I can't find how it ended up as $$2x - 1$$. Here's is my attempt:

\begin{flalign*} y & = & & x^2 - x - 2 \\ \frac{dy}{dx} & = & & nx^{n-1} \\ & = & & 2x^{2-1} - 1x^{1-1} - 1(2)^{1-1} \\ & = & & 2x - 1 - 1 \\ & = & & 2x - 2 \\ \end{flalign*}

How do I get to the same result of $$2x - 1$$ ?

2. Feb 6, 2009

### Hurkyl

Staff Emeritus
That's not right. (I think) I know what you meant, but you'll do much better if you learn how to express yourself accurately, rather than sloppily.

Why do you think

$$\frac{d}{dx} 2 = 1 (2)^{1-1}$$

? I imagine you were trying to use

$$\frac{d}{dx} x^n = n x^{n-1}$$

but the left hand sides don't match....

(Understand why this doesn't match. That's actually more important than getting the right answer on this problem!)

3. Feb 6, 2009

### symbolipoint

What is x1-1 ? At one time, 1 - 1 = 0. I hope this is still true. If it is, then
x1-1=x0 = 1.

As for your term on the end, realize intuitively that the rate of change of a constant function is 0 .... (zero).

4. Feb 7, 2009

### AtaraxiaAle

The derivative is simply this:

\begin{flalign*} y & = & & x^2 - x - 2 \\ \frac{dy}{dx} & = & & 2x^1 - 1x^0 - 0 \\ & = & & 2x - 1 \\ \end{flalign*}

The derivative of any constant is 0. This is an important concept.

5. Feb 8, 2009

What do you mean by sloppily?

Thanks, that's actually what I am trying to understand.

Thanks, that's the type of information I was after.

6. Feb 9, 2009

### Hurkyl

Staff Emeritus
In the problem you're trying to solve, the very first thing you did was to assert that the derivative of $x^2 - x - 2$ with respect to x is equal to $n x^{n-1}$. I'm pretty sure that's not what you meant to do. Can you state your intentions more accurately?

The expression

$$\frac{d}{dx} x^n$$

has only one free variable: n. It also has a bound variable x that you could rename, if desired. By claiming that this expression matches

$$\frac{d}{dx} 2$$

that means you assert that you can choose a value for n (and possibly rename x) that makes the first expression the same as the second one -- not just in value, but in terms of the actual symbols used! (Although, we can gloss over some trivial intermediate steps, if we are confident everyone understands them)

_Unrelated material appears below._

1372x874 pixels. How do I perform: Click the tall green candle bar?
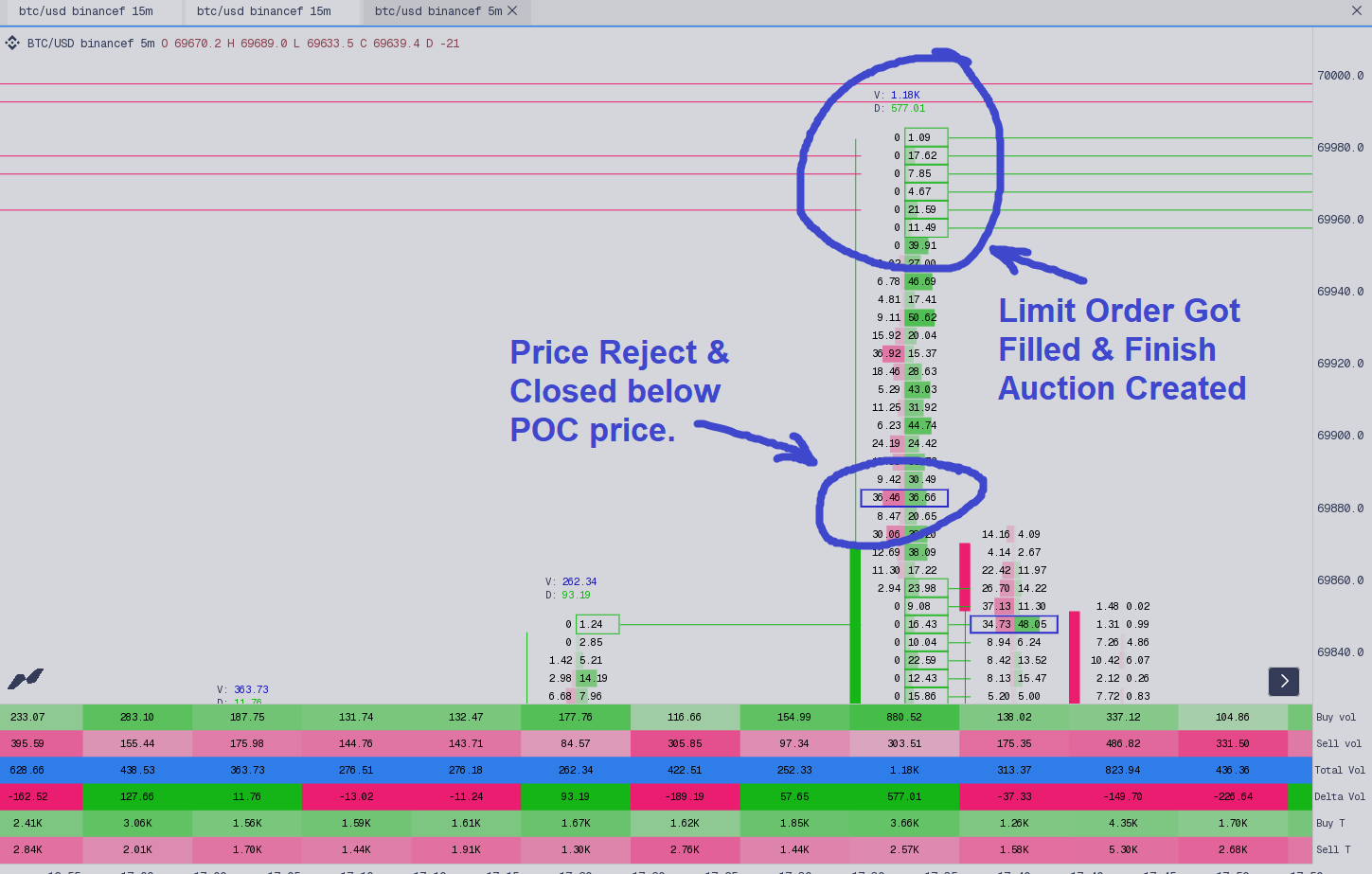(x=855, y=625)
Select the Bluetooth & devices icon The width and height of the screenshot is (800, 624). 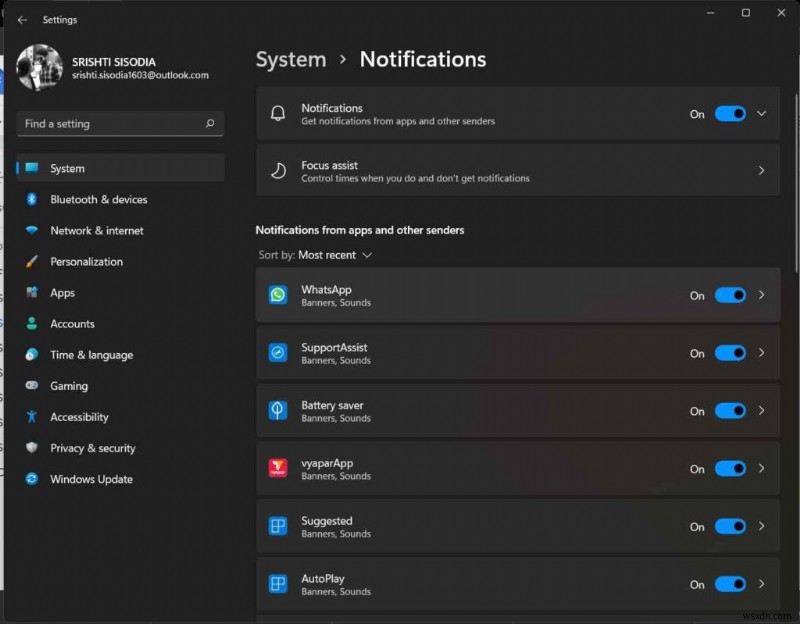(30, 199)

It seems clear that you intended to choose the value "1" for n... but that doesn't work, because that just leaves you with

$$\frac{d}{dx} x^1$$

or, if we do a simplification,

$$\frac{d}{dx} x$$

which is not the same as

$$\frac{d}{dx} 2$$

....

7. Feb 9, 2009

### MrSparky

make the equation as x^2 - x^1 - 2 x^0
Now dy/dx = 2x - (1 . x^1) - (0 . 2x^-1)
now after multiplying everything you get 2x - 1 - 0= 2x - 1
PS . The dots are multiplication signs as well if you didnt know that

8. Feb 21, 2009

Intention was to find the derivative of $y = x^2 - x - 2$ following the equation in the book and understand how they came at $2x - 1$. In my original attempt I was trying to use a value of -1 for x in $nx^{n-1}$ which is why I ended up with $y = 2x - 2$. Now that I know the derivative of is constant is zero, I can understand how they arrived at the answer.

9. Feb 21, 2009

### HallsofIvy

Yes, that was your intent. That was not what you wrote.
You wrote:
Surely you can see that is not what you meant nor is it true.
Mathematics is hard enough without expecting people whom you are asking for help to guess what you really mean!

10. Feb 21, 2009